**DESCRIPTION OF THE TASK:**
Format the records from the line containing "The width and height of the screenshot is (1512, 803)." through the end of the records, inclusive, as a Markdown table with columns Row and Line, omitting blank lines.
━━━━━━━━━━━━━━━━
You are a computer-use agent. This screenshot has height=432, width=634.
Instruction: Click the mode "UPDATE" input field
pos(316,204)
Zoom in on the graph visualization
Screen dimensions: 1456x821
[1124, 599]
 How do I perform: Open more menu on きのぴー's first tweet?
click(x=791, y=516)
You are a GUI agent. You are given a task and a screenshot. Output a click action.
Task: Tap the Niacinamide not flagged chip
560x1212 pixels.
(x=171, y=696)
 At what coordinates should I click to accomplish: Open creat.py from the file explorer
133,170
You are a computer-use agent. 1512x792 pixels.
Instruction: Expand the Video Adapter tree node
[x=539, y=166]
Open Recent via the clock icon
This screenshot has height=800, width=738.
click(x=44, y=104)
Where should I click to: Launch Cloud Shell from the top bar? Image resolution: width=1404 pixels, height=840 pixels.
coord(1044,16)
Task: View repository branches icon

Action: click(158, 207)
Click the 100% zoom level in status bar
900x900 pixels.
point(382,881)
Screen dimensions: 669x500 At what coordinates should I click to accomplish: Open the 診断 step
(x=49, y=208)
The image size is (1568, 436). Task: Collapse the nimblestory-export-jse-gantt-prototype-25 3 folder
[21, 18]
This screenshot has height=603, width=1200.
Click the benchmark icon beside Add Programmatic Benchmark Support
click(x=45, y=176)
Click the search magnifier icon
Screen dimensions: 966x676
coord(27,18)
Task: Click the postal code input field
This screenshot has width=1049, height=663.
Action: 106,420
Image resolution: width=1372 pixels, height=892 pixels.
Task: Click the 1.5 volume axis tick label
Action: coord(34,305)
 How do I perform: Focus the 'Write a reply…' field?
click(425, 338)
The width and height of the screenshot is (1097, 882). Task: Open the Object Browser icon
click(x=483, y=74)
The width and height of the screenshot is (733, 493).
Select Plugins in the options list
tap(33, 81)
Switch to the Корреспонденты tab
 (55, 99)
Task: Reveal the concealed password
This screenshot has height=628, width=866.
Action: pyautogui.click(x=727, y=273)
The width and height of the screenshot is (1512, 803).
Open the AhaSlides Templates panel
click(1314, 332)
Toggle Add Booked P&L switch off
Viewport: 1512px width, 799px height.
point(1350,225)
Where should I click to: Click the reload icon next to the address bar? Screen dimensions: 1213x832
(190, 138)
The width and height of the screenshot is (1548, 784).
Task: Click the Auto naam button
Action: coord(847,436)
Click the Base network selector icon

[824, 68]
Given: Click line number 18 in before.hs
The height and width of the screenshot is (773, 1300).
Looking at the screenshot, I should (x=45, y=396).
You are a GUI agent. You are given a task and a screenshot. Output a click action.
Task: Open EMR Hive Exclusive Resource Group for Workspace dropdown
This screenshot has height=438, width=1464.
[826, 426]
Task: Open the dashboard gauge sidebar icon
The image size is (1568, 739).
━━━━━━━━━━━━━━━━
**FINAL RESULT:**
| Row | Line |
|---|---|
| 1 | The width and height of the screenshot is (1512, 803). |
| 2 | Open the AhaSlides Templates panel |
| 3 | click(1314, 332) |
| 4 | Toggle Add Booked P&L switch off |
| 5 | Viewport: 1512px width, 799px height. |
| 6 | point(1350,225) |
| 7 | Where should I click to: Click the reload icon next to the address bar? Screen dimensions: 1213x832 |
| 8 | (190, 138) |
| 9 | The width and height of the screenshot is (1548, 784). |
| 10 | Task: Click the Auto naam button |
| 11 | Action: coord(847,436) |
| 12 | Click the Base network selector icon |
| 13 | [824, 68] |
| 14 | Given: Click line number 18 in before.hs |
| 15 | The height and width of the screenshot is (773, 1300). |
| 16 | Looking at the screenshot, I should (x=45, y=396). |
| 17 | You are a GUI agent. You are given a task and a screenshot. Output a click action. |
| 18 | Task: Open EMR Hive Exclusive Resource Group for Workspace dropdown |
| 19 | This screenshot has height=438, width=1464. |
| 20 | [826, 426] |
| 21 | Task: Open the dashboard gauge sidebar icon |
| 22 | The image size is (1568, 739). |